Taslima Momade

Supervisora de Recursos Humanos na Deloitte Moçambique

Já dizia o poeta romano, “mente sã, corpo são”. A união entre mente e corpo é fundamental para o nosso bem-estar. As consequências da falta de atenção com o nosso corpo podem levar anos a manifestar, mas os efeitos na nossa mente são imediatos.

A OMS define a saúde mental como sendo “um estado de bem-estar no qual o indivíduo percebe suas próprias habilidades, pode lidar com as tensões normais da vida, pode trabalhar de forma produtiva e frutífera e pode contribuir para a sua comunidade”.

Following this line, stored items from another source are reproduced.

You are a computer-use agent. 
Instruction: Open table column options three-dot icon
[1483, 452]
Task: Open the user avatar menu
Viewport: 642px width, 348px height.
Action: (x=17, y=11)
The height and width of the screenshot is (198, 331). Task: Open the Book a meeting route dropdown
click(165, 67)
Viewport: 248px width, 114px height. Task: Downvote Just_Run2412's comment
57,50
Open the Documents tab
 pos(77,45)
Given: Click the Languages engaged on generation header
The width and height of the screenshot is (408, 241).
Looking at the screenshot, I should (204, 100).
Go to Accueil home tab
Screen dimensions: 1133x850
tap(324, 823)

A saúde mental abrange todas as nuances menores que tornam a vida agradável; passar um tempo com amigos e família que o revigora, reservar um tempo para se conectar com a natureza por meio de caminhadas, passeios de bicicleta ou caminhadas para revigorar os sentidos ou simplesmente reservar um momento para ler um bom livro.

Quando estamos sobrecarregados, stressados ​​ou a passar por tempos difíceis, são essas “pequenas coisas” que ficam em segundo plano. Vivemos numa época em que tudo precisa de “mais”; mais tempo, mais energia, mais foco, mais detalhes, mas, o que acontece quando não temos mais para dar?

Muitos são os fatores de risco para a saúde mental que podem estar presentes no ambiente de trabalho.

A maioria dos riscos estão relacionados com as interações entre o tipo de trabalho, o ambiente organizacional, as habilidades e competências dos colaboradores e o suporte disponível para os colaboradores realizarem o seu trabalho.

Por exemplo, um colaborador pode ter as competências para completar as tarefas, mas pode ter poucos recursos para o fazer ou pode haver práticas organizacionais que não o apoiem.

Os riscos para a saúde mental incluem:

  • Políticas inadequadas de saúde e segurança;
  • Más práticas de comunicação e gestão;
  • Participação limitada na tomada de decisões ou baixo controle sobre sua área de trabalho;
  • Baixos níveis de suporte para os colaboradores;
  • Ambiente de trabalho tóxico;
  • Horários de trabalho inflexíveis;
  • Tarefas ou objetivos organizacionais pouco claros.

Estudos apontam que os transtornos mentais mais frequentes gerados no ambiente de trabalho são:

  • Stress;
  • Burnout;
  • Ansiedade;
  • Depressão;
  • Transtorno de pânico.

Se não forem devidamente tratados, estes transtornos podem criar um impacto negativo como o absentismo, baixa produtividade, desmotivação, desgaste dos relacionamentos interpessoais, ou até mesmo o afastamento do trabalho.

Perguntamos ainda: como recuperamos o equilíbrio? Assumindo o controlo de nosso próprio bem-estar. Conversar ativamente e encorajar os colaboradores que podem estar a lutar para fazer o mesmo.

Não conseguimos ver o stress, a ansiedade ou a depressão e, como resultado, não podemos consertá-los.

Só podemos resolver compartilhando o que estamos a passar com aqueles ao nosso redor para começar a diminuir o fardo. É somente por meio do diálogo aberto que podemos começar a enfrentar os desafios e encontrar uma maneira de navegar adiante sem sobrecarregar ainda mais a nossa psique.

Como os gestores de Recursos Humanos podem identificar, combater ou até mesmo evitar estes fatores no ambiente de trabalho:

  • Escutar;
  • Entender as informações que o outro compartilha;
  • Observar as falas e os comportamentos que são diferentes do habitual;
  • Desenvolver a sensibilidade da empatia;
  • Conscientizar sobre a saúde mental: seminários com profissionais da saúde, workshops, partilha de conteúdo sobre a saúde mental através da comunicação interna;
  • Apoio médico, através de seguros de saúde de que cobrem consultas, sessões e tratamentos psicológicos.

Os colaboradores por sua vez, podem criar hábitos e rotinas que beneficiem o seu bem-estar:

  • Bloquear na agenda um tempo para si;
  • Manter uma alimentação saudável;
  • Ter uma boa noite de sono;
  • Exercitar frequentemente;
  • Meditar ou incorporar práticas de mindfulness;
  • Construir boas relações;
  • Não levar as críticas para o lado pessoal.

As organizações devem priorizar uma cultura onde os colaboradores podem abertamente e sem receio de represálias expressar a sua condição psíquica.

Por exemplo, normalizar as idas às sessões de terapia assim como às de fisioterapia pode contribuir para que os colaboradores sintam-se confortáveis em procurar o tratamento que precisam.

A boa saúde mental no trabalho e o bom gerenciamento andam de mãos dadas e há fortes evidências de que locais de trabalho com altos níveis de bem-estar mental são mais produtivos.